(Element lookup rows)

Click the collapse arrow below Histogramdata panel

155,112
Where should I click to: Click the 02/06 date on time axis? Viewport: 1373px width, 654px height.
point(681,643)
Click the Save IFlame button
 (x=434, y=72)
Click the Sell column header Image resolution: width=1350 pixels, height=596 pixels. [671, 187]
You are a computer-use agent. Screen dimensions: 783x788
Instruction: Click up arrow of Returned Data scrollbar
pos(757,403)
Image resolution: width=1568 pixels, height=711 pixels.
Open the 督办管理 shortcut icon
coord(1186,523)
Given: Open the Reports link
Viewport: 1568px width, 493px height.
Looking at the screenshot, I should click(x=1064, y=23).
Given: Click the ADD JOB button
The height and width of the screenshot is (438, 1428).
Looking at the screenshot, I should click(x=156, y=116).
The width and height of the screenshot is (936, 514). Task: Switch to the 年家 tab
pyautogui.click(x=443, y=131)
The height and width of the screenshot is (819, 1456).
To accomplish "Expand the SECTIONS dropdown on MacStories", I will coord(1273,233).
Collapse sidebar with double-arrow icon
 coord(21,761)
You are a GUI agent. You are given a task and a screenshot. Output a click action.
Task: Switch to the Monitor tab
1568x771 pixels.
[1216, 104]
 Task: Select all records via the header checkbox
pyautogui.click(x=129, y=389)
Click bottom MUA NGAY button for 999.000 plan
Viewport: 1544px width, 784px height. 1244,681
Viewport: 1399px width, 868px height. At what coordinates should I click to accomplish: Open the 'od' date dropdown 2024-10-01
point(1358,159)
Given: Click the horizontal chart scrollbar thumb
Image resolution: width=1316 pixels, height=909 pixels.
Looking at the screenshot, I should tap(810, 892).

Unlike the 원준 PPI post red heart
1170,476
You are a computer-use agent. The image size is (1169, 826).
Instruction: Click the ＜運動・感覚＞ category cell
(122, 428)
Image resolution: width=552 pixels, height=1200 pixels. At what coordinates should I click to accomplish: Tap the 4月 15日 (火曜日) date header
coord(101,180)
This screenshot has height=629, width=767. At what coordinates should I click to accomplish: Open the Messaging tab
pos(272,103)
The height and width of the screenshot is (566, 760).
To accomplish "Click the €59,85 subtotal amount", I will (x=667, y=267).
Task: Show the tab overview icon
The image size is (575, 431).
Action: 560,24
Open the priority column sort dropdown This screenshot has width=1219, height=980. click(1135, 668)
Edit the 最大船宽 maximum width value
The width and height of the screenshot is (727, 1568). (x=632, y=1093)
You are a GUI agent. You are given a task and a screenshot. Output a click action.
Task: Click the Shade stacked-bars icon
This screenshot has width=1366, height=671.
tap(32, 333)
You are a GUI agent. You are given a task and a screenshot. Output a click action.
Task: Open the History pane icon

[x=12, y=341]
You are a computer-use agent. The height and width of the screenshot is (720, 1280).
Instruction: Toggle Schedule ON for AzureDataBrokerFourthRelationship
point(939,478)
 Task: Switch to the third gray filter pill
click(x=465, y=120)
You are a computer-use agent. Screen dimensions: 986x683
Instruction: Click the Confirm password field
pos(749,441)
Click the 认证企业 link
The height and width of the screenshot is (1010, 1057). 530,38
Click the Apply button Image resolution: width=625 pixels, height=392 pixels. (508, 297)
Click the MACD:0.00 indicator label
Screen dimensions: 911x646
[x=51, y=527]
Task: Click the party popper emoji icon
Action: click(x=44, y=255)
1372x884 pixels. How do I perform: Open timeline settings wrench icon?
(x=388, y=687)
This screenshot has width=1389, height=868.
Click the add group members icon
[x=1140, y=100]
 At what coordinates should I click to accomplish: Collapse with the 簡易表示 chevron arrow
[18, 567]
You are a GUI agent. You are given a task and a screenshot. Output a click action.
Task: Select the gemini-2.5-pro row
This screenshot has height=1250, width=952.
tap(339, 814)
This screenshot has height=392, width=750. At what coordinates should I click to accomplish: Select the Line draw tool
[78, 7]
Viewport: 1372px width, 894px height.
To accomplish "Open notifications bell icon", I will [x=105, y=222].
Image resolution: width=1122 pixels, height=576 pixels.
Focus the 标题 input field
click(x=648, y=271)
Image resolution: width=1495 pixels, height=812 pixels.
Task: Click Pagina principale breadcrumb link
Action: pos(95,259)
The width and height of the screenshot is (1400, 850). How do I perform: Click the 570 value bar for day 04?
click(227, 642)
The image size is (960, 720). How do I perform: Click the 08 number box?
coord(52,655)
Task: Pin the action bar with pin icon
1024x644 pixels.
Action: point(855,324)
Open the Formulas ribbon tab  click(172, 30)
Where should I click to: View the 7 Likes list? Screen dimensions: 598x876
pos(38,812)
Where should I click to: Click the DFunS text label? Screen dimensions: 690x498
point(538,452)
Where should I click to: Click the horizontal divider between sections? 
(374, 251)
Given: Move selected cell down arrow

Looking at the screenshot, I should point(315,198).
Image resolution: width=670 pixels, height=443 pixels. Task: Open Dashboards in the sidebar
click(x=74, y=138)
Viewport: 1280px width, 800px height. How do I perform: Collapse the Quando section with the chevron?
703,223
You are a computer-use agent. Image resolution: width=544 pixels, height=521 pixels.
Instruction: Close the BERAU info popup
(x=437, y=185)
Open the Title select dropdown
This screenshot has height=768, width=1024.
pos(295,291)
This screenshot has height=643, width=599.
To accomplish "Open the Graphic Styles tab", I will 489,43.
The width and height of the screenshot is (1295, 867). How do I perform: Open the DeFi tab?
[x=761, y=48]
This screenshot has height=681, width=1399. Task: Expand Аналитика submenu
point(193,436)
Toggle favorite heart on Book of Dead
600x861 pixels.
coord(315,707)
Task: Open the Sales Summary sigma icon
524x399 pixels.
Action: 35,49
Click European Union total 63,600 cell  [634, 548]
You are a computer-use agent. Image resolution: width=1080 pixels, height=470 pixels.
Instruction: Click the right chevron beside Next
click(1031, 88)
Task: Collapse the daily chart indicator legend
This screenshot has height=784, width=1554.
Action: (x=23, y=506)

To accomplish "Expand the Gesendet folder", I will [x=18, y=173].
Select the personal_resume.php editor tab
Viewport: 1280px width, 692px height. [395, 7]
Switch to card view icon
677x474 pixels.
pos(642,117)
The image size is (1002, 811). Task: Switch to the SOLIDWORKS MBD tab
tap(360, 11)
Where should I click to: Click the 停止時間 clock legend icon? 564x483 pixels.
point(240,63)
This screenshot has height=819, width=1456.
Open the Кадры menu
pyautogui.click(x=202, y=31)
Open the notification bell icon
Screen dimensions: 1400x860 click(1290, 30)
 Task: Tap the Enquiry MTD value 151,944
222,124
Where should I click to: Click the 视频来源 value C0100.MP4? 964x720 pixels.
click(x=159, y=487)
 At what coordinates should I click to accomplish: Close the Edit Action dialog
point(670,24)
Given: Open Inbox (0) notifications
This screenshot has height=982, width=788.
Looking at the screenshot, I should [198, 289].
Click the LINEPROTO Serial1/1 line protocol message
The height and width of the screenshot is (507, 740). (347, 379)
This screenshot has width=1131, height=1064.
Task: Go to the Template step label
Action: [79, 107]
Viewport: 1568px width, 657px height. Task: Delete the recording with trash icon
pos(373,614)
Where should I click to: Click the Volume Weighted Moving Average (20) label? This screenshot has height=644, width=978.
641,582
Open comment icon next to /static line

Work required: Can you copy every row above word for word, in the same order?

Reply:
Click the collapse arrow below Histogramdata panel

155,112
Where should I click to: Click the 02/06 date on time axis? Viewport: 1373px width, 654px height.
point(681,643)
Click the Save IFlame button
 (x=434, y=72)
Click the Sell column header Image resolution: width=1350 pixels, height=596 pixels. [671, 187]
You are a computer-use agent. Screen dimensions: 783x788
Instruction: Click up arrow of Returned Data scrollbar
pos(757,403)
Image resolution: width=1568 pixels, height=711 pixels.
Open the 督办管理 shortcut icon
coord(1186,523)
Given: Open the Reports link
Viewport: 1568px width, 493px height.
Looking at the screenshot, I should click(x=1064, y=23).
Given: Click the ADD JOB button
The height and width of the screenshot is (438, 1428).
Looking at the screenshot, I should click(x=156, y=116).
The width and height of the screenshot is (936, 514). Task: Switch to the 年家 tab
pyautogui.click(x=443, y=131)
The height and width of the screenshot is (819, 1456).
To accomplish "Expand the SECTIONS dropdown on MacStories", I will coord(1273,233).
Collapse sidebar with double-arrow icon
 coord(21,761)
You are a GUI agent. You are given a task and a screenshot. Output a click action.
Task: Switch to the Monitor tab
1568x771 pixels.
[1216, 104]
 Task: Select all records via the header checkbox
pyautogui.click(x=129, y=389)
Click bottom MUA NGAY button for 999.000 plan
Viewport: 1544px width, 784px height. 1244,681
Viewport: 1399px width, 868px height. At what coordinates should I click to accomplish: Open the 'od' date dropdown 2024-10-01
point(1358,159)
Given: Click the horizontal chart scrollbar thumb
Image resolution: width=1316 pixels, height=909 pixels.
Looking at the screenshot, I should tap(810, 892).

Unlike the 원준 PPI post red heart
1170,476
You are a computer-use agent. The image size is (1169, 826).
Instruction: Click the ＜運動・感覚＞ category cell
(122, 428)
Image resolution: width=552 pixels, height=1200 pixels. At what coordinates should I click to accomplish: Tap the 4月 15日 (火曜日) date header
coord(101,180)
This screenshot has height=629, width=767. At what coordinates should I click to accomplish: Open the Messaging tab
pos(272,103)
The height and width of the screenshot is (566, 760).
To accomplish "Click the €59,85 subtotal amount", I will (x=667, y=267).
Task: Show the tab overview icon
The image size is (575, 431).
Action: 560,24
Open the priority column sort dropdown This screenshot has width=1219, height=980. click(1135, 668)
Edit the 最大船宽 maximum width value
The width and height of the screenshot is (727, 1568). (x=632, y=1093)
You are a GUI agent. You are given a task and a screenshot. Output a click action.
Task: Click the Shade stacked-bars icon
This screenshot has width=1366, height=671.
tap(32, 333)
You are a GUI agent. You are given a task and a screenshot. Output a click action.
Task: Open the History pane icon

[x=12, y=341]
You are a computer-use agent. The height and width of the screenshot is (720, 1280).
Instruction: Toggle Schedule ON for AzureDataBrokerFourthRelationship
point(939,478)
 Task: Switch to the third gray filter pill
click(x=465, y=120)
You are a computer-use agent. Screen dimensions: 986x683
Instruction: Click the Confirm password field
pos(749,441)
Click the 认证企业 link
The height and width of the screenshot is (1010, 1057). 530,38
Click the Apply button Image resolution: width=625 pixels, height=392 pixels. (508, 297)
Click the MACD:0.00 indicator label
Screen dimensions: 911x646
[x=51, y=527]
Task: Click the party popper emoji icon
Action: click(x=44, y=255)
1372x884 pixels. How do I perform: Open timeline settings wrench icon?
(x=388, y=687)
This screenshot has width=1389, height=868.
Click the add group members icon
[x=1140, y=100]
 At what coordinates should I click to accomplish: Collapse with the 簡易表示 chevron arrow
[18, 567]
You are a GUI agent. You are given a task and a screenshot. Output a click action.
Task: Select the gemini-2.5-pro row
This screenshot has height=1250, width=952.
tap(339, 814)
This screenshot has height=392, width=750. At what coordinates should I click to accomplish: Select the Line draw tool
[78, 7]
Viewport: 1372px width, 894px height.
To accomplish "Open notifications bell icon", I will [x=105, y=222].
Image resolution: width=1122 pixels, height=576 pixels.
Focus the 标题 input field
click(x=648, y=271)
Image resolution: width=1495 pixels, height=812 pixels.
Task: Click Pagina principale breadcrumb link
Action: pos(95,259)
The width and height of the screenshot is (1400, 850). How do I perform: Click the 570 value bar for day 04?
click(227, 642)
The image size is (960, 720). How do I perform: Click the 08 number box?
coord(52,655)
Task: Pin the action bar with pin icon
1024x644 pixels.
Action: point(855,324)
Open the Formulas ribbon tab  click(172, 30)
Where should I click to: View the 7 Likes list? Screen dimensions: 598x876
pos(38,812)
Where should I click to: Click the DFunS text label? Screen dimensions: 690x498
point(538,452)
Where should I click to: Click the horizontal divider between sections? 
(374, 251)
Given: Move selected cell down arrow

Looking at the screenshot, I should point(315,198).
Image resolution: width=670 pixels, height=443 pixels. Task: Open Dashboards in the sidebar
click(x=74, y=138)
Viewport: 1280px width, 800px height. How do I perform: Collapse the Quando section with the chevron?
703,223
You are a computer-use agent. Image resolution: width=544 pixels, height=521 pixels.
Instruction: Close the BERAU info popup
(x=437, y=185)
Open the Title select dropdown
This screenshot has height=768, width=1024.
pos(295,291)
This screenshot has height=643, width=599.
To accomplish "Open the Graphic Styles tab", I will 489,43.
The width and height of the screenshot is (1295, 867). How do I perform: Open the DeFi tab?
[x=761, y=48]
This screenshot has height=681, width=1399. Task: Expand Аналитика submenu
point(193,436)
Toggle favorite heart on Book of Dead
600x861 pixels.
coord(315,707)
Task: Open the Sales Summary sigma icon
524x399 pixels.
Action: 35,49
Click European Union total 63,600 cell  [634, 548]
You are a computer-use agent. Image resolution: width=1080 pixels, height=470 pixels.
Instruction: Click the right chevron beside Next
click(1031, 88)
Task: Collapse the daily chart indicator legend
This screenshot has height=784, width=1554.
Action: (x=23, y=506)

To accomplish "Expand the Gesendet folder", I will [x=18, y=173].
Select the personal_resume.php editor tab
Viewport: 1280px width, 692px height. [395, 7]
Switch to card view icon
677x474 pixels.
pos(642,117)
The image size is (1002, 811). Task: Switch to the SOLIDWORKS MBD tab
tap(360, 11)
Where should I click to: Click the 停止時間 clock legend icon? 564x483 pixels.
point(240,63)
This screenshot has height=819, width=1456.
Open the Кадры menu
pyautogui.click(x=202, y=31)
Open the notification bell icon
Screen dimensions: 1400x860 click(1290, 30)
 Task: Tap the Enquiry MTD value 151,944
222,124
Where should I click to: Click the 视频来源 value C0100.MP4? 964x720 pixels.
click(x=159, y=487)
 At what coordinates should I click to accomplish: Close the Edit Action dialog
point(670,24)
Given: Open Inbox (0) notifications
This screenshot has height=982, width=788.
Looking at the screenshot, I should [198, 289].
Click the LINEPROTO Serial1/1 line protocol message
The height and width of the screenshot is (507, 740). (347, 379)
This screenshot has width=1131, height=1064.
Task: Go to the Template step label
Action: [79, 107]
Viewport: 1568px width, 657px height. Task: Delete the recording with trash icon
pos(373,614)
Where should I click to: Click the Volume Weighted Moving Average (20) label? This screenshot has height=644, width=978.
641,582
Open comment icon next to /static line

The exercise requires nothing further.